Design and synthesis of a novel isoleucine-derived Schiff base ligand: Structural characterization, molecular docking, and in vitro biological activity evaluation

Objective: Schiff bases are versatile chemical compounds extensively used in various applications, including as catalysts, polymer stabilizers, pigments, dyes, and building blocks for organic synthesis. In addition, they exhibit a wide range of biological activities, such as antifungal, antibacterial, antiviral, antiproliferative, antiinflammatory, and antipyretic effects.

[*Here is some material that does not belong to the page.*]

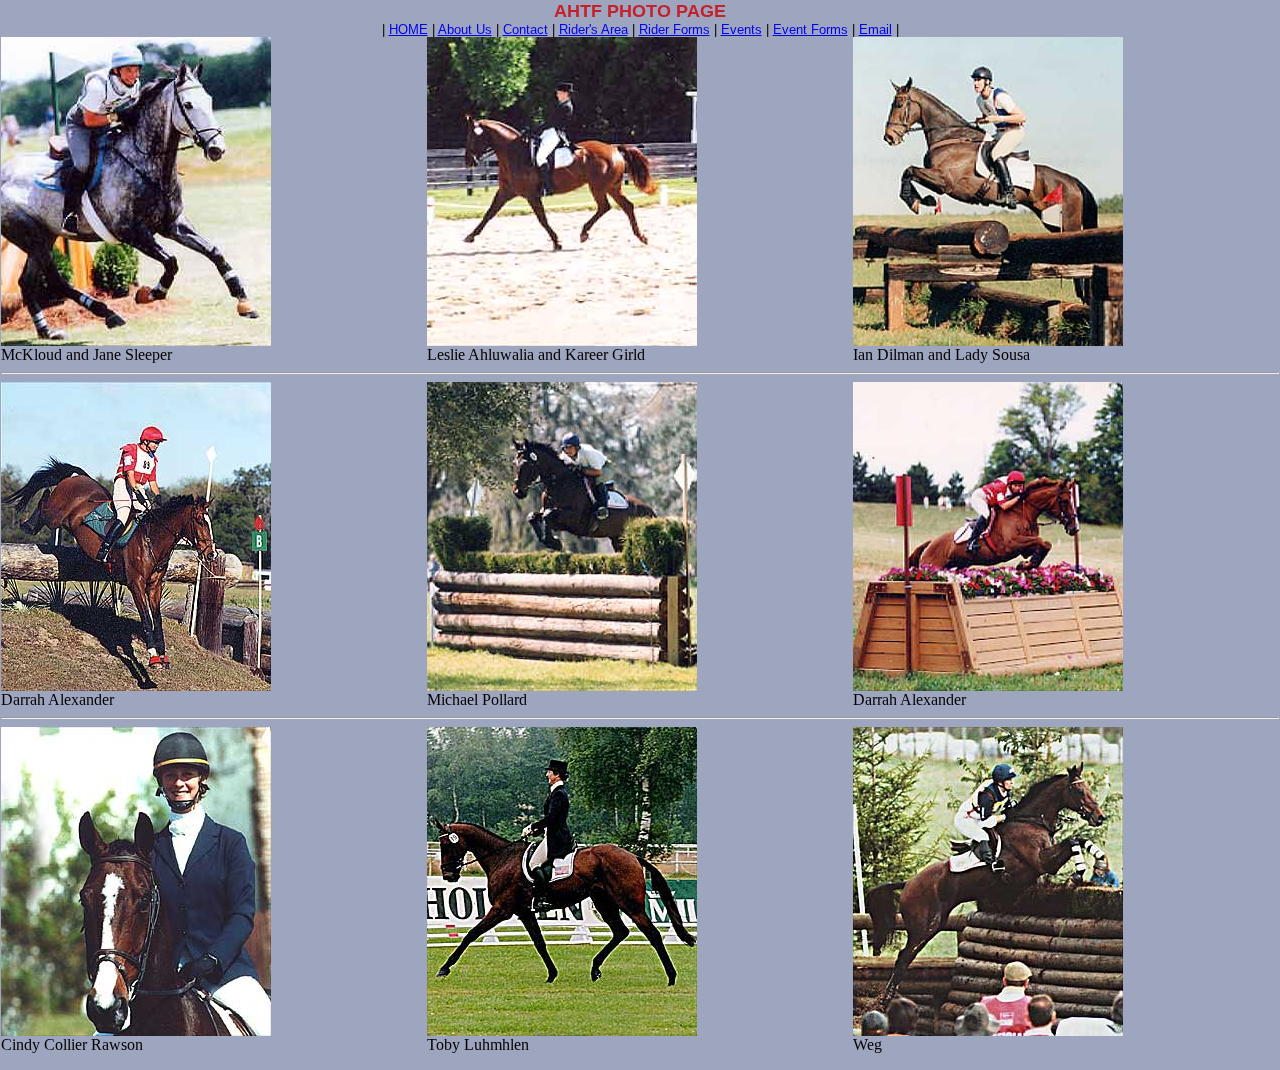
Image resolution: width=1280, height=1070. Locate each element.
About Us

Methods: A novel Schiff base ligand (HL) was synthesized by condensing isatin with 2,6-diaminopyridine and isoleucine, followed by the preparation of transition metal complexes. The ligand and complexes were characterized using techniques such as elemental analysis, IR, 1H-NMR, UV-vis spectroscopy, mass spectrometry, and thermal analysis. Antimicrobial, antiproliferative activities, and structural investigations through X-ray diffraction and scanning electron microscopy were also evaluated.

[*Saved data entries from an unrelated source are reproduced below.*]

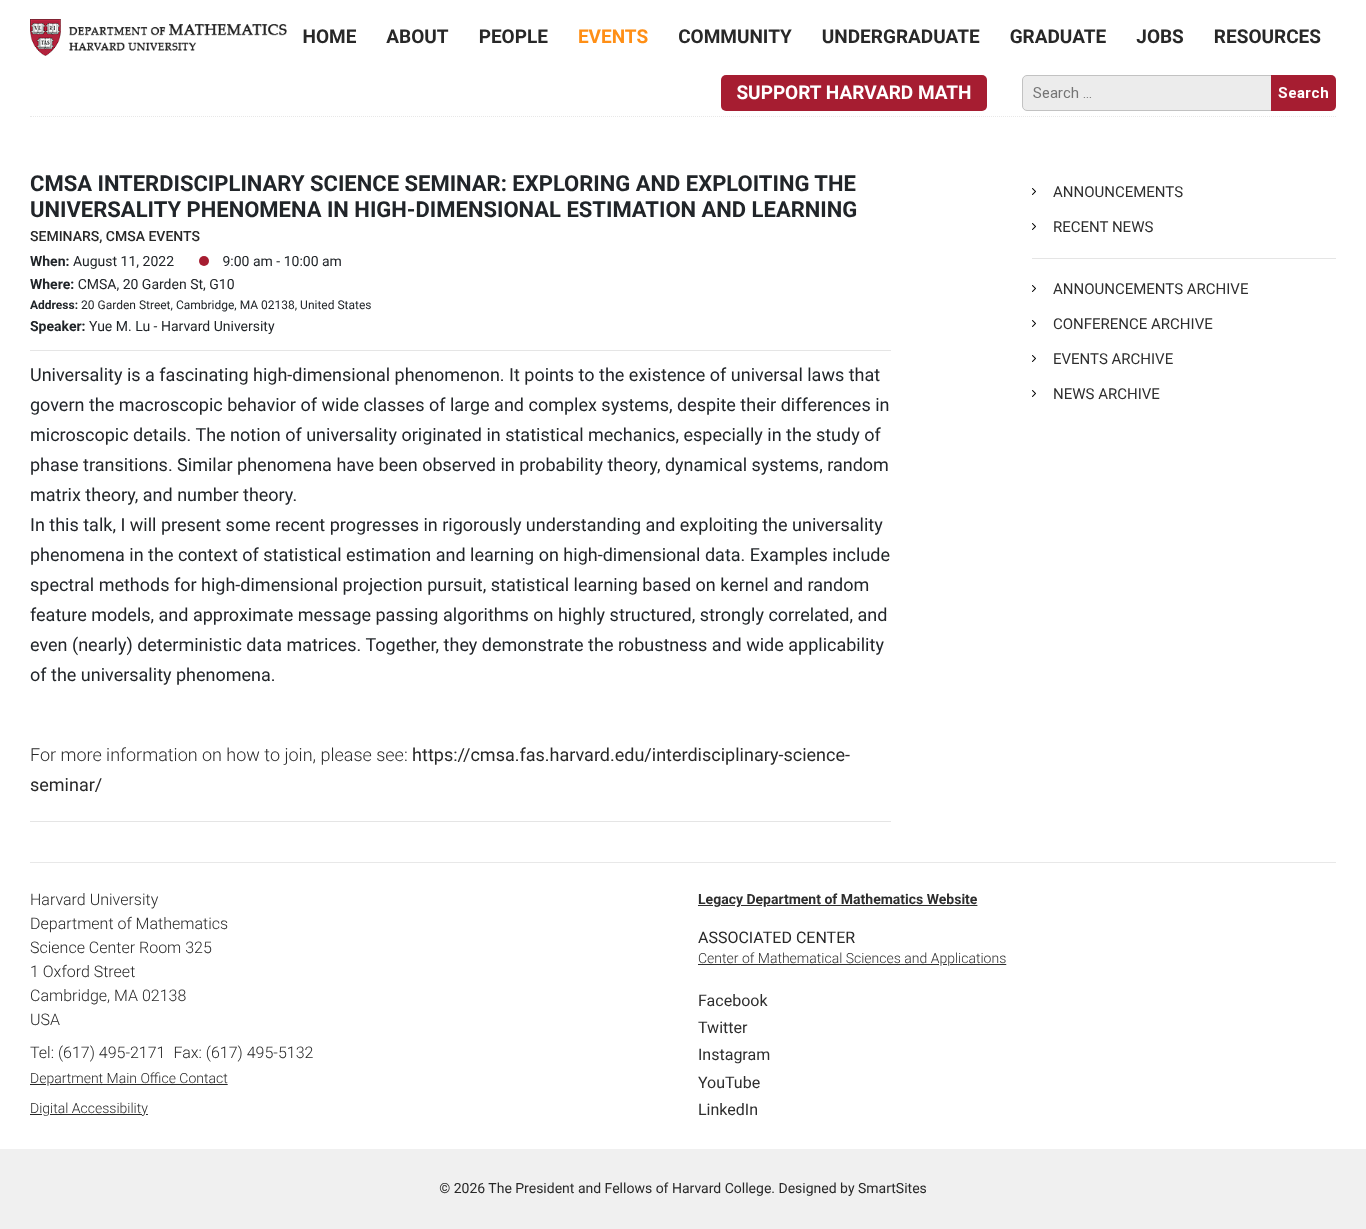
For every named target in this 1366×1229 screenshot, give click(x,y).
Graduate (1058, 36)
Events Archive (1113, 359)
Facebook (732, 1000)
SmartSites (892, 1189)
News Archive (1106, 394)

Results: The complexes were identified as [Cr(L)Cl(H2O)]Cl·2H2O, [Fe(L)Cl2], [M(L)]Cl·nH2O, and [M(L)(H2O)2]Cl, where M represents Mn(II), Cu(II), Cd(II), Co(II), Zn(II), and Ni(II). Thermogravimetric analysis showed initial water loss, followed by decomposition of anionic compounds and ligands. The ligand forms a uninegative-tetradentate bond with the metal ions, and all complexes, except Fe(III), exhibit electrolytic behavior. Most complexes displayed tetrahedral geometry, while Ni(II), Co(II), and Zn(II) had octahedral geometry. The metal complexes showed enhanced antibacterial, antifungal, and antiproliferative activity against MCF-7 breast cancer cells compared to the free ligand. Molecular docking studies indicated inhibitory potential against receptors 1GS4, 2HQ6, 3DJD, and 5JPE.

Conclusion: These newly synthesized ligands and complexes show promise as therapeutic agents against infections and cancer, though further studies are needed to understand their mechanisms.